------ Исходный текст

Скальковский возвращается к зеленому столу и начинает играть на полученные десять рублей. Ему невероятно везет, «за два часа в его руки перешло больше денег, чем за всю прошлую и всю будущую жизнь… Весь клуб собрался вокруг него и в торжественном молчании справлял его игру, как католическую мессу».
И вот — финал истории.
Выйдя из игорного зала, Скальковский возвращается, чтобы произнести: «Граждане, товарищи и братья… сегодня утром я убил человека. Я застрелил его. Впрочем, не в этом дело. Дело в том, что я играл на его деньги… Поэтому всё, что я выиграл сейчас, принадлежит его матери. Она живет в Воронеже и очень нуждается. Я отправлю деньги телеграфом. Ее найдут.
Он… выпил воду и улыбнулся.
— Мальчишка был прав, — просто сказал он, — я метил в нее. И какое счастье, что я промахнулся!»
Казалось бы, ничего особенного — акварельная зарисовка, этюд, но уже просвечивает сквозь размытые краски та черта, которую позже мы с уверенностью будем называть одной из отличительных для таланта Вениамина Каверина: владение интригой, занимательность сюжета на уровне как фантастическом (в ранних рассказах), так и сугубо реалистическом (своего рода примирение в той борьбе реализма с романтизмом, о котором писали О. Новикова и Вл. Новиков). И едва ли не главное обретение, которое лишь намечалось в «бестолковых новеллах», как называл первые пробы пера своего юного друга Лев Лунц, — не просто сближение, но тесное переплетение во времени и пространстве персонажей, их судеб — искомое пересечение параллельных прямых. Эта черта особенно отчетливо проявится в романах Вениамина Александровича Каверина, едва ли не сильнее всего — в «Двух капитанах», безоговорочно признанных сегодня классикой русской советской литературы. И далеко не сразу будет оценено критиками по достоинству это качество писателя, это проявление его индивидуальности, непохожести на кого бы то ни было…
Но всё это произойдет позже, гораздо позже.

------------
------ Записи данных

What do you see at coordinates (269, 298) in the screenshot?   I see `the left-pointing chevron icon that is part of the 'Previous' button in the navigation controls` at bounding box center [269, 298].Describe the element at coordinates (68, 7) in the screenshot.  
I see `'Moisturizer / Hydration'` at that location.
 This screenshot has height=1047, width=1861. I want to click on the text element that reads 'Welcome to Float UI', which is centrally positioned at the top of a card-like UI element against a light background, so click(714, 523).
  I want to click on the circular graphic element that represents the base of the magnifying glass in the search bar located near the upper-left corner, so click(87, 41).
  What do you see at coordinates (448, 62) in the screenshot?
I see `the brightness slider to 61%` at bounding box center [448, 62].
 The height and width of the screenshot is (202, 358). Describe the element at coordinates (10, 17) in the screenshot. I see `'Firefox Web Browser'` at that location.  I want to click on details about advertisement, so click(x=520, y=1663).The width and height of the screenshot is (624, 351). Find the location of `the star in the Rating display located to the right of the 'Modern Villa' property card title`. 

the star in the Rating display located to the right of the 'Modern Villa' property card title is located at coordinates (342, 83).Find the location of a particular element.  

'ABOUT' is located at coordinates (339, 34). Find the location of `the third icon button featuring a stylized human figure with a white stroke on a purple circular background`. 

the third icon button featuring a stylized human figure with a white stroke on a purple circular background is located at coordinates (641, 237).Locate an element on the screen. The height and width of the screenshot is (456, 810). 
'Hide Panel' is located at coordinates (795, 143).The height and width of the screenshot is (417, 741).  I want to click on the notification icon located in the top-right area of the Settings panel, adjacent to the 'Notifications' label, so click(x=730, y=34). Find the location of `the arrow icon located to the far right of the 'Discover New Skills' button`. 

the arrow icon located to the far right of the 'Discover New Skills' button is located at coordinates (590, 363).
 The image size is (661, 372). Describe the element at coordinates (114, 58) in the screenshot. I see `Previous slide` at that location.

------------

*Что требуется*:
Переведите на английский язык предложение из текста о Каверине: «Эта черта особенно отчетливо проявится в романах Вениамина Александровича Каверина, едва ли не сильнее всего — в «Двух капитанах», безоговорочно признанных сегодня классикой русской советской литературы».

*Полный ответ*:
This trait will manifest itself especially clearly in the novels of Veniamin Aleksandrovich Kaverin, perhaps most strongly of all in "The Two Captains," which today is unreservedly recognized as a classic of Russian Soviet literature.